Task instructions: The string "دیواری" may appear in lines of the listing. Report each line where it does.

Information given:
=== Begin Enclosure ===

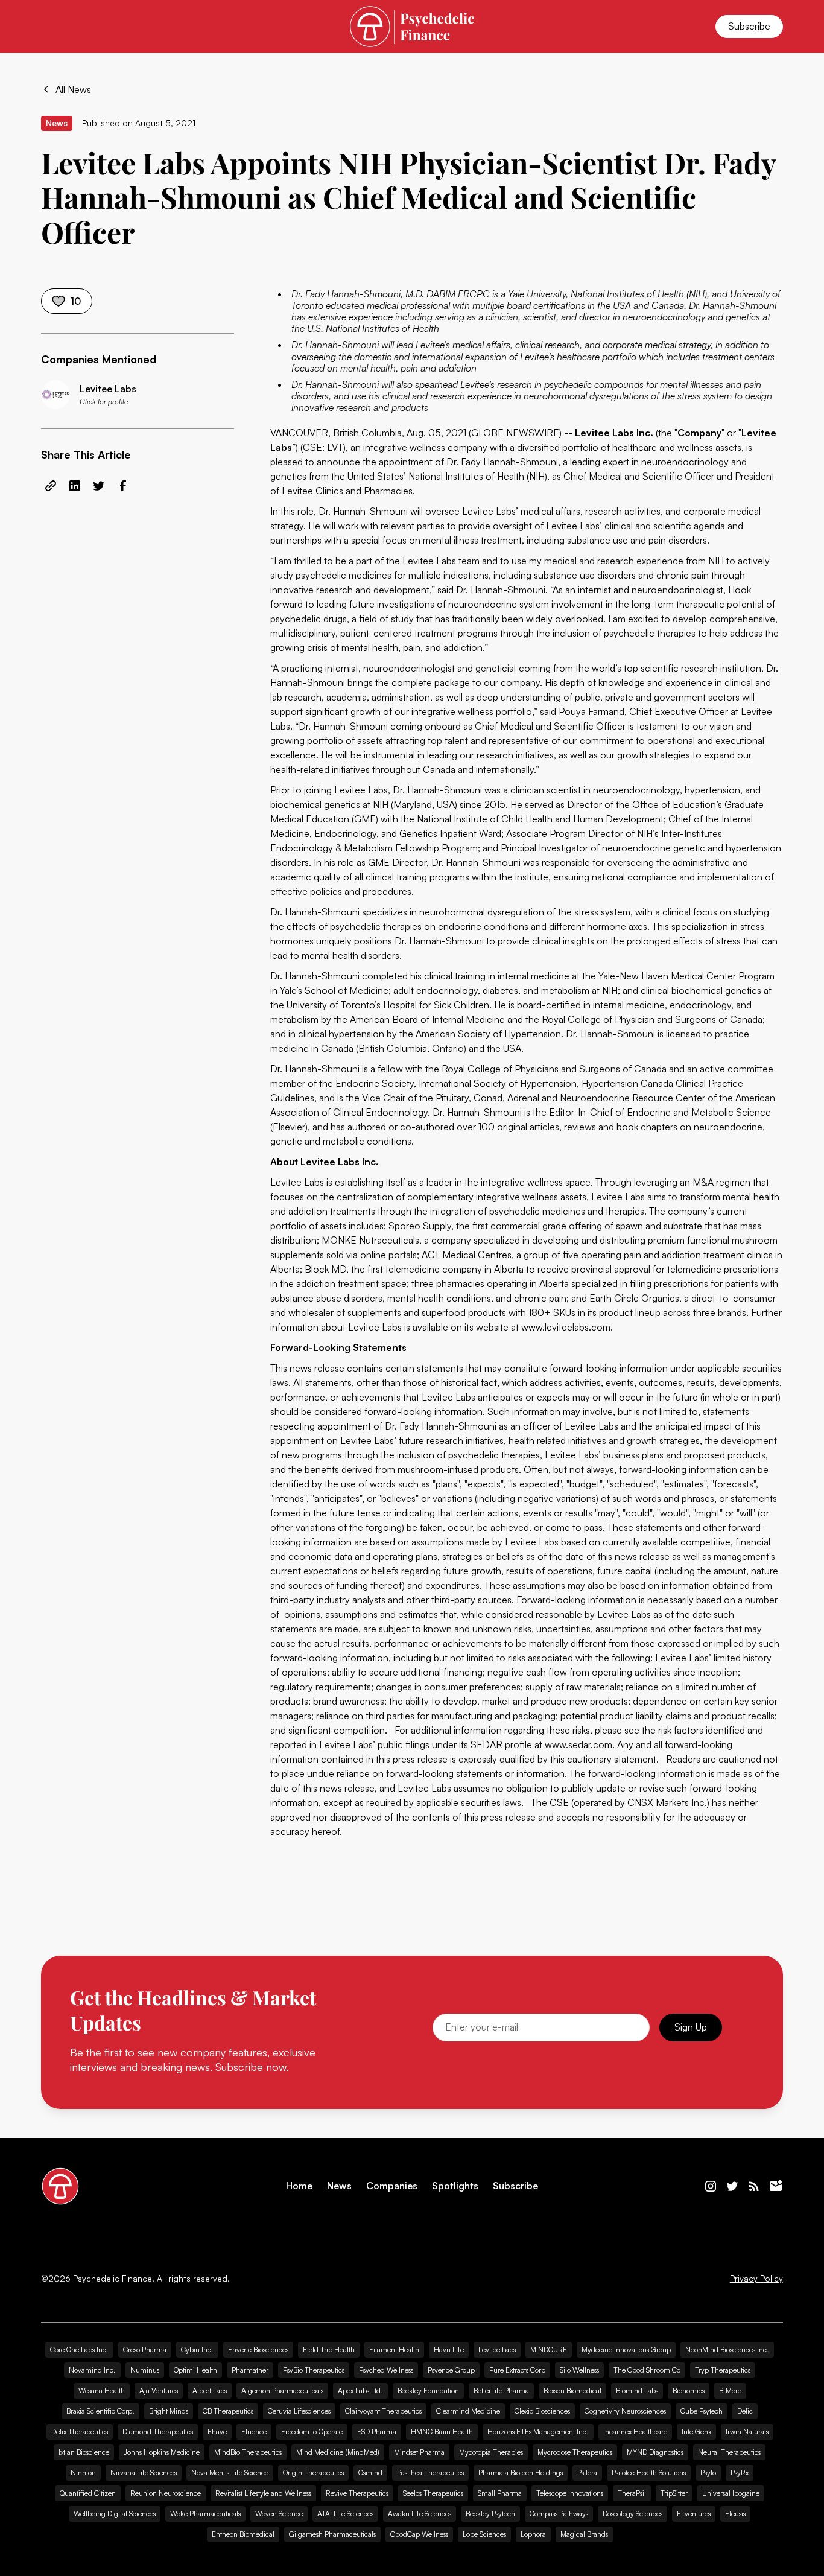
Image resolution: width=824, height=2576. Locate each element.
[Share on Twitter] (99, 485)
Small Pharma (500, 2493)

=== End Enclosure ===
=== Begin Enclosure ===

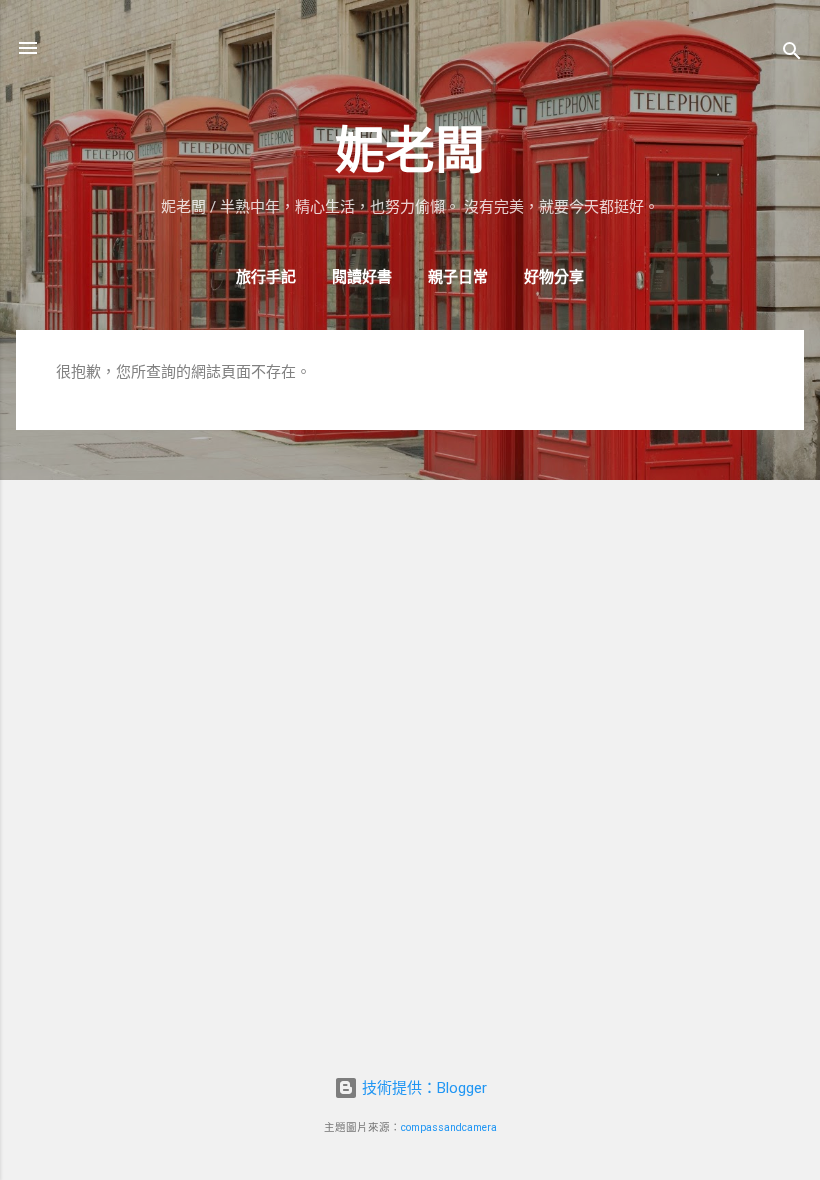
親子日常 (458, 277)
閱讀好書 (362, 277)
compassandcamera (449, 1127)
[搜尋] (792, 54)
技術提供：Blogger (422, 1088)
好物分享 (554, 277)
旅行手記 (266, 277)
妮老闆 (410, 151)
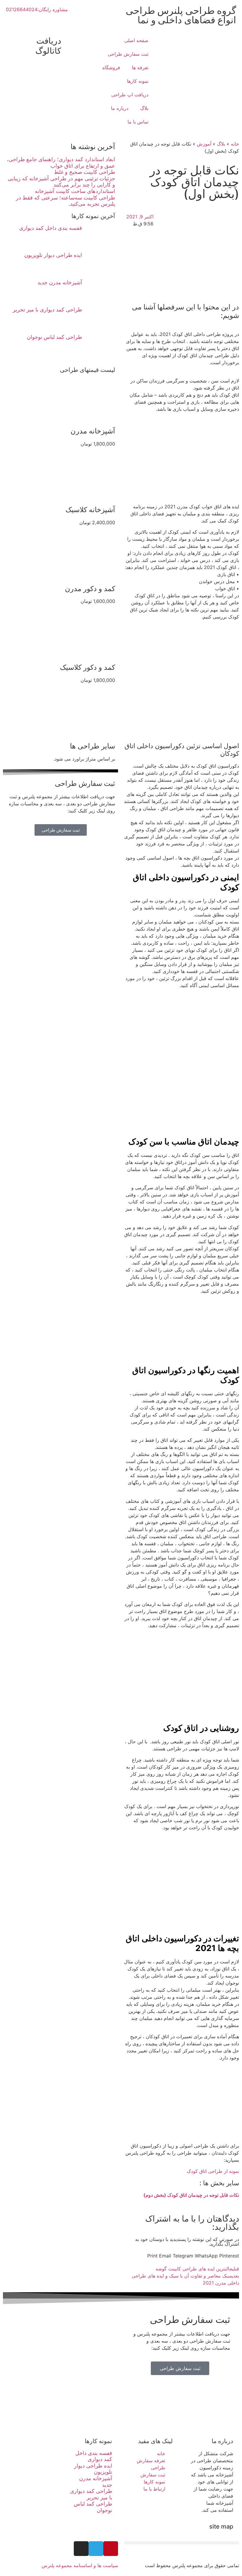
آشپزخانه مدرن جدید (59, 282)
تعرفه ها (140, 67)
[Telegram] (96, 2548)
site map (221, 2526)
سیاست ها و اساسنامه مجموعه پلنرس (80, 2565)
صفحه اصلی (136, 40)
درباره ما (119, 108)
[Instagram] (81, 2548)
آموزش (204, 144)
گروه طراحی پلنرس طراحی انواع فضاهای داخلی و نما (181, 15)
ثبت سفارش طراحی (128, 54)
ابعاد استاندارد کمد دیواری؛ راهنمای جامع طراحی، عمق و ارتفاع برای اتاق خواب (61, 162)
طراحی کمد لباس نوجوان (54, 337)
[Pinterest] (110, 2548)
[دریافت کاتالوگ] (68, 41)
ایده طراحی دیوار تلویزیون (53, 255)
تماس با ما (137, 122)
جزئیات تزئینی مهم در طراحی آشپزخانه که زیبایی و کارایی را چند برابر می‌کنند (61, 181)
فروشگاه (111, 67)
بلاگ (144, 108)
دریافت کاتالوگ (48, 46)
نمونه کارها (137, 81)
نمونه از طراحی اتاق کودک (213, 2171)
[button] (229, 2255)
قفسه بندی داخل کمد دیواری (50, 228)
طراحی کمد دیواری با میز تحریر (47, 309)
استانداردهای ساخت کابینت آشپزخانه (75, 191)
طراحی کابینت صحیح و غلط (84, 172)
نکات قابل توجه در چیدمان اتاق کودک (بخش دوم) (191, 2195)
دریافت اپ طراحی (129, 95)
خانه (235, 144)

=== End Enclosure ===

Solved exercise:
ابعاد استاندارد کمد دیواری؛ راهنمای جامع طراحی، عمق و ارتفاع برای اتاق خواب (61, 162)
قفسه بندی داخل کمد دیواری (50, 228)
طراحی کمد دیواری با میز تحریر (47, 309)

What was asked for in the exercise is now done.